Le candidat ayant obtenu dans un pays ou une région de langue française ou de langue allemande le diplôme lui permettant l’accès à des études d’enseignement supérieur est dispensé des épreuves de langues de français ou d’allemand.

Le candidat qui a accompli au moins sept années de sa scolarité au Grand-Duché de Luxembourg dans le cadre de l’enseignement public luxembourgeois ou de l’enseignement privé appliquant les programmes d’enseignement public luxembourgeois est dispensé des trois épreuves de langues.

Le candidat qui peut se prévaloir d’un certificat de compétences de langues, établi suivant le «Cadre européen commun de référence pour les langues» et attestant qu’il dispose du ou des niveaux de compétences requis conformément aux dispositions de l’article 3 bénéficie d’une dispense de la langue ou des langues correspondantes.

Art. 6.

Chaque année le ministre ayant dans ses attributions la Fonction publique publie une analyse statistique des épreuves comprenant notamment les taux de réussite et d’échec.

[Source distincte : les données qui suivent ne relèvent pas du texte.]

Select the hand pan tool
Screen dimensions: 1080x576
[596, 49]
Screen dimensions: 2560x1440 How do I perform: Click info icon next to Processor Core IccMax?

Les copies et les enregistrements des examens sont la propriété de l’Institut national d’administration publique et sont conservés pendant deux ans aux archives de l’Institut.

Art. 7.

Le règlement grand-ducal modifié du 9 décembre 1994 fixant les modalités du contrôle de la connaissance des trois langues administratives pour le recrutement des fonctionnaires et employés des administrations de l’Etat et des établissements publics n’est plus applicable à partir de l’entrée en vigueur du présent règlement grand-ducal.

Toutefois, il reste applicable aux fonctionnaires et employés de l’Etat des carrières d’enseignant de l’enseignement fondamental et de l’enseignement postprimaire ainsi que des carrières d’enseignant et d’agent socio-éducatif de l’Education différenciée.

Art. 8.

Notre Ministre déléguée à la Fonction publique et à la Réforme administrative est chargée de l’exécution du présent règlement qui sera publié au Mémorial.